In the self-absorption of this information age, shepherds outside Bethlehem watch the sky for rockets, not for angels, and Mary’s story has become a film whose box office we will monitor. It is nuclear saber rattling that we hear coming out of Persia, not wise men seeking Messiah. On the road where Paul once proclaimed Messiah’s coming, the pope prayed facing Mecca and hoped to undo his maladroit comments about Islam.

Christmas has always been accompanied by “alarms of war” and doubts about humankind’s future. Why else did the Incarnation happen in the first place? What seems new today is that we hear the alarms and then take polls assessing our attitudes about what we hear. We track our doubts and wonder how they will affect trends in our own behavior.
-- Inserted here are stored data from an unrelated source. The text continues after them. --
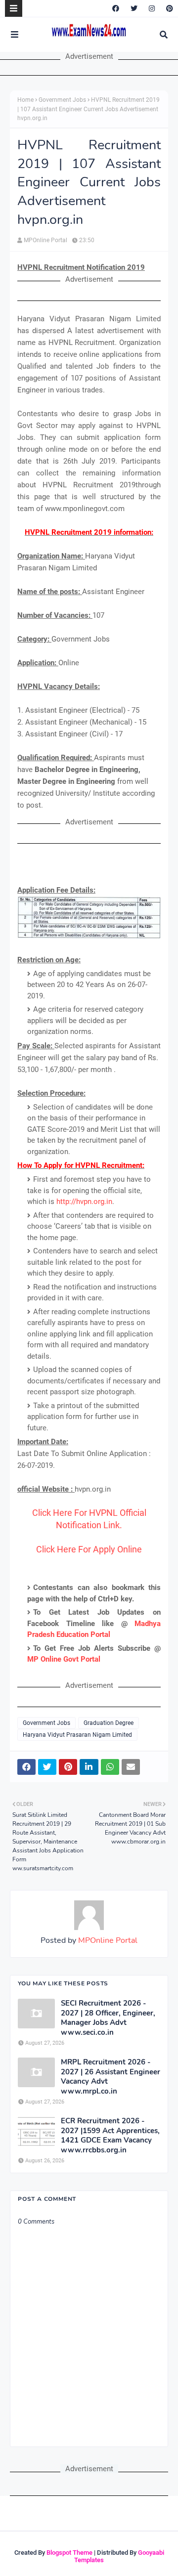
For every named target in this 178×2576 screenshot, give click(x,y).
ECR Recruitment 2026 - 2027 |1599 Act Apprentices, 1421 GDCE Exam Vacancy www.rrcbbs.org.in (110, 2135)
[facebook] (116, 8)
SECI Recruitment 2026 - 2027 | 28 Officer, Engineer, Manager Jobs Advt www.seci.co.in (108, 2018)
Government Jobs (62, 99)
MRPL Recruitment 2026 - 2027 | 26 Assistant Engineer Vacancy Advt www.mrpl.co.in (110, 2077)
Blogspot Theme (69, 2552)
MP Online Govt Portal (63, 1659)
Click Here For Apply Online (89, 1549)
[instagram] (151, 8)
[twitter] (134, 8)
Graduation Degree (109, 1722)
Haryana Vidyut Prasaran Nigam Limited (77, 1734)
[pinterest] (168, 8)
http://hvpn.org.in (84, 1201)
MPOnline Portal (45, 240)
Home (25, 99)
We are audience to ourselves, a self-contained system of action, observation of action, observation of observation, and reaction to observation.
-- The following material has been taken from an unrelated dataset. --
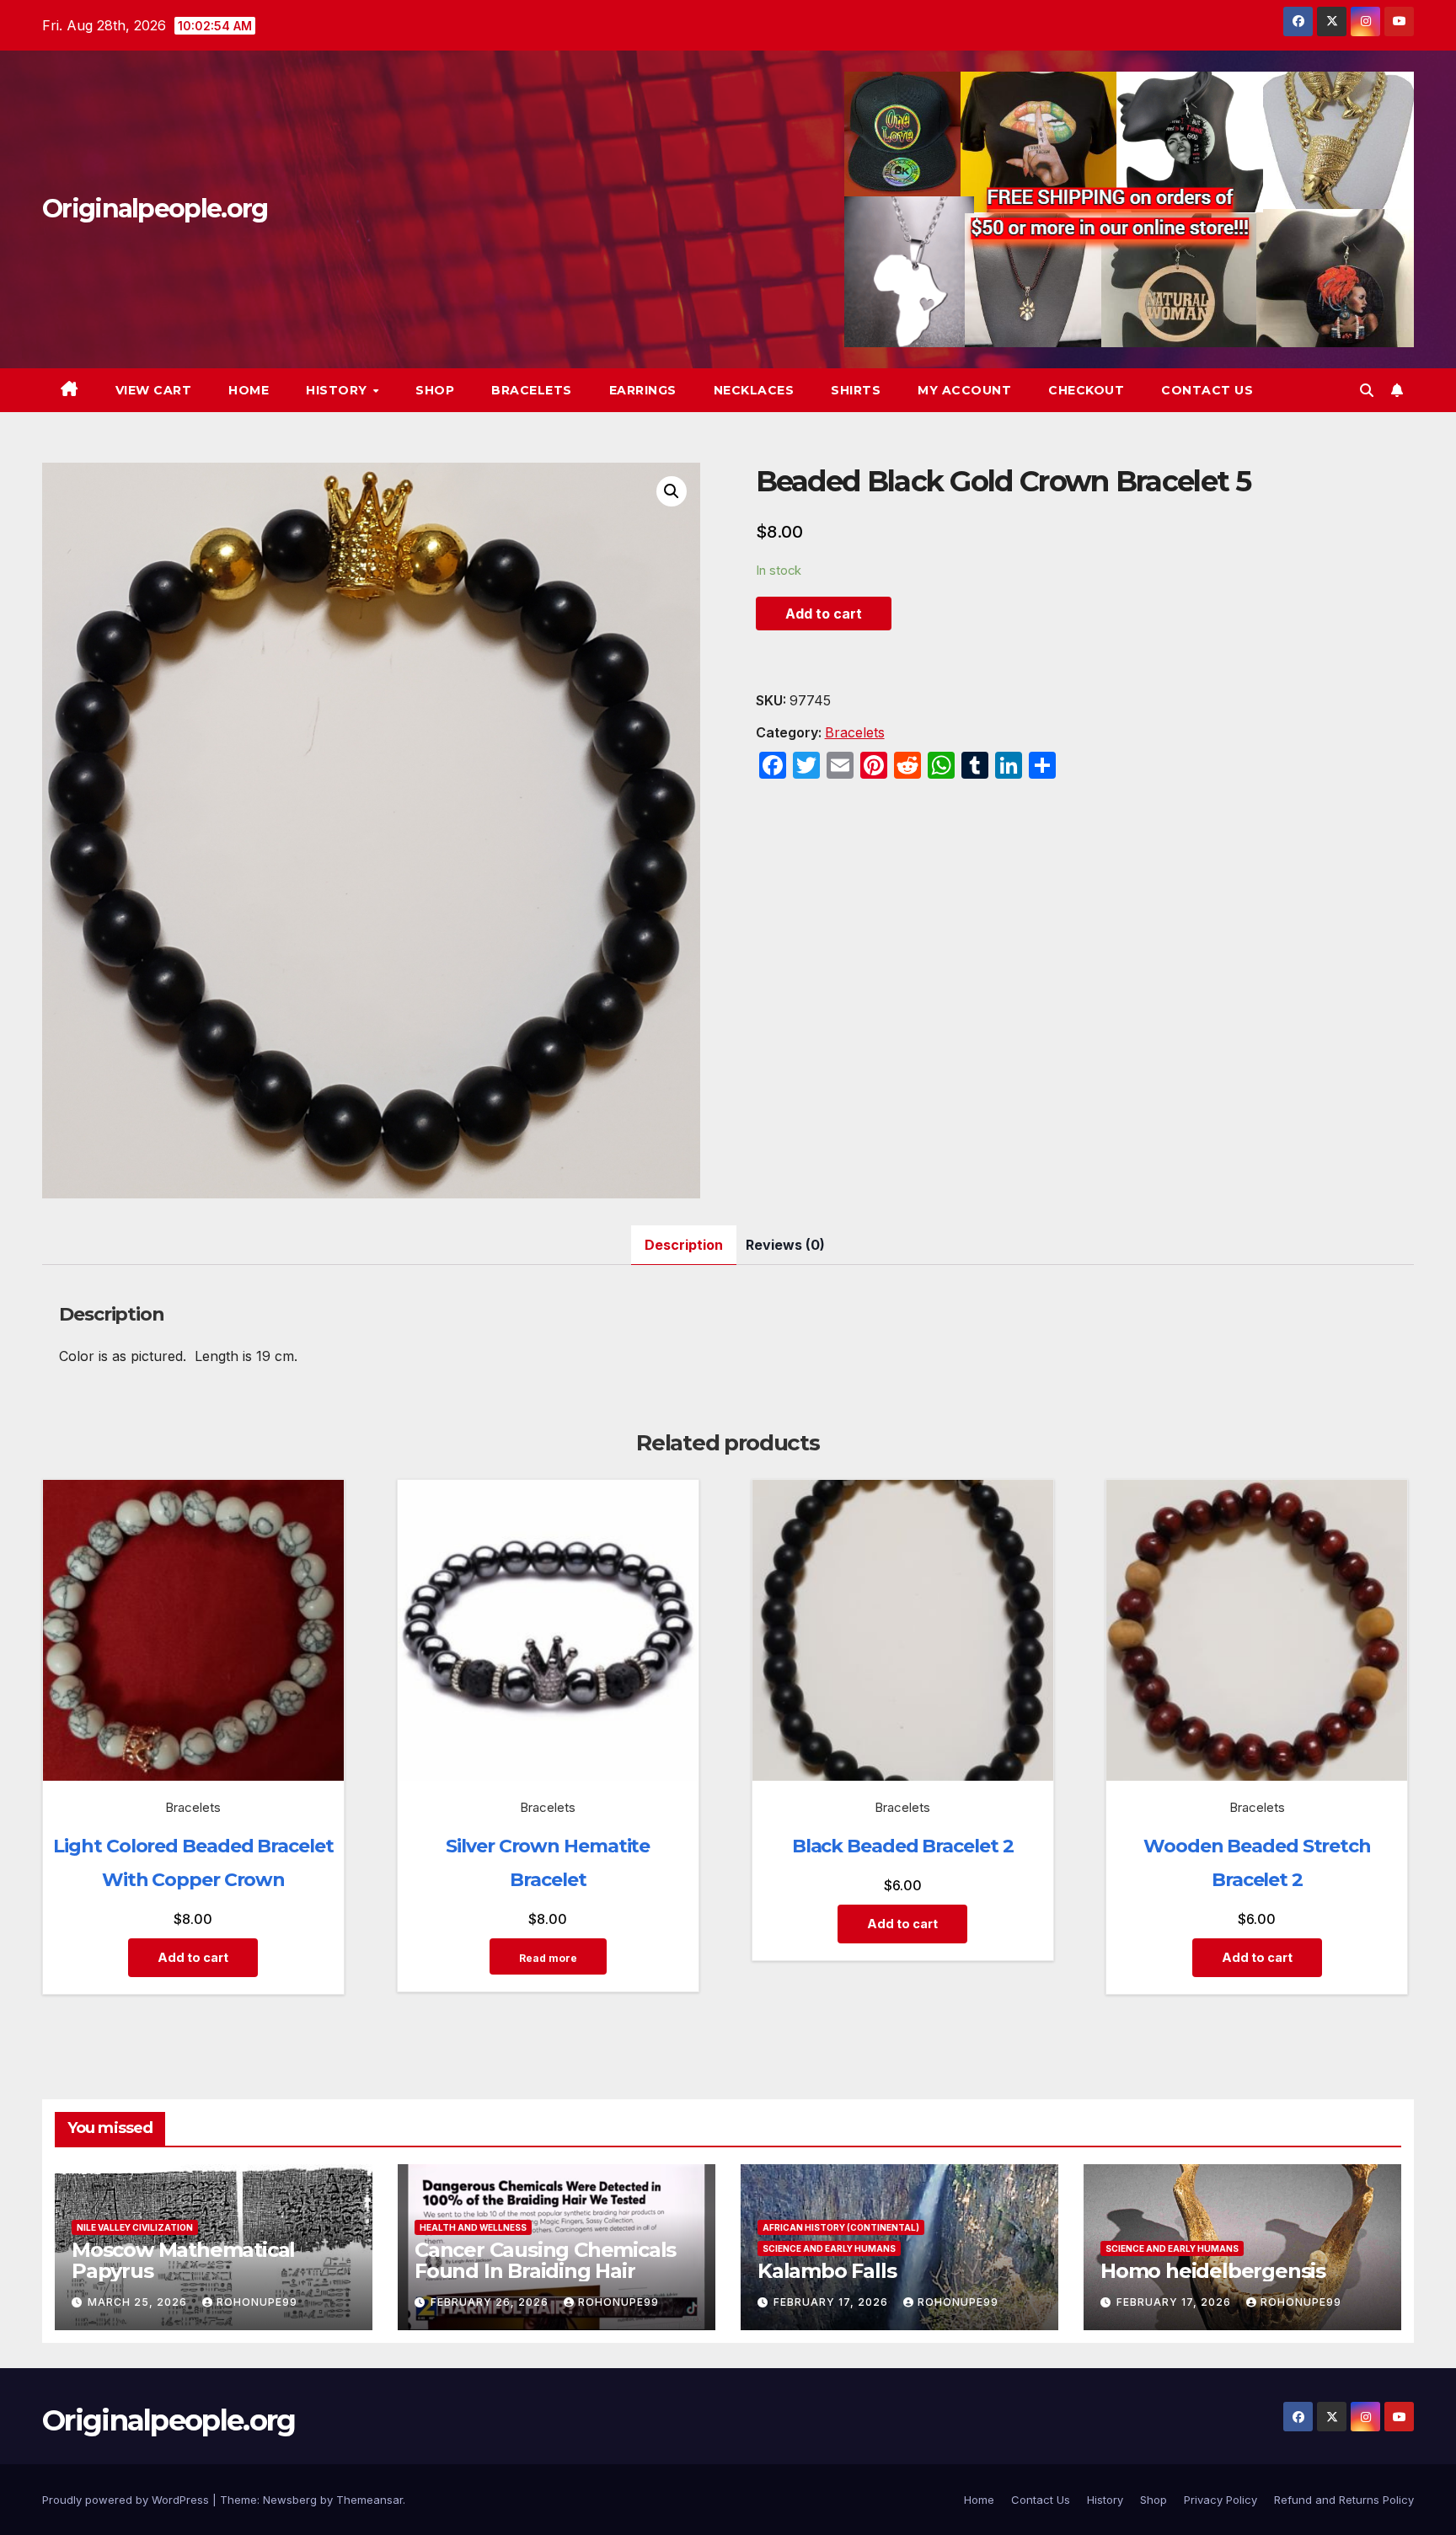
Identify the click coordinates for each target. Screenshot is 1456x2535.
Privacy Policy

How does anything new or startling enter that system? With difficulty. We seem to care more about whether Katie Couric is making it as a news anchor than about the news she reports. We watch President Bush watching us and seem less concerned about what he is actually doing.

It isn’t that we are clueless revelers in a Bethlehem inn whose stable is hosting something unprecedented. We are thoroughly clued in: We track tourism in Bethlehem and evolving attitudes about Nativity scenes in public places. We watch film clips of “Joseph” dealing anxiously with “Mary’s” pregnancy.

But we’re like the family that films itself celebrating Christmas and then, in later viewings, watches itself interacting with the camera. Was there a pure experience of reality in there? Who knows?


One thing seems clear: as the Christmas story becomes a backdrop to ourselves reciting the story, it takes more and more for the story to break through. The issue isn’t coarseness of culture or epidemic secularism. The issue is our self-absorption. A story about God taking human form to lead humanity in a new direction becomes a play within a play, actors-in-role watching other actors-in-role, and waiting for applause.

My suggestion _ more Christmas pageants, but with this proviso: no video cameras, no seeing the event through a digital camera lens, no watching the latest girl to play Mary and comparing her to last year, or the annual debate about using a live baby or a doll. Just the story, as lived by nervous children, and just our own tears _ as we sense what God has done for us.

KRE/JL END EHRICH

(Tom Ehrich is a writer, consultant and leader of workshops. His book, “Just Wondering, Jesus: 100 Questions People Want to Ask,” was published by Morehouse Publishing. An Episcopal priest, he lives in Durham, N.C. His Web site is http://www.onajourney.org.)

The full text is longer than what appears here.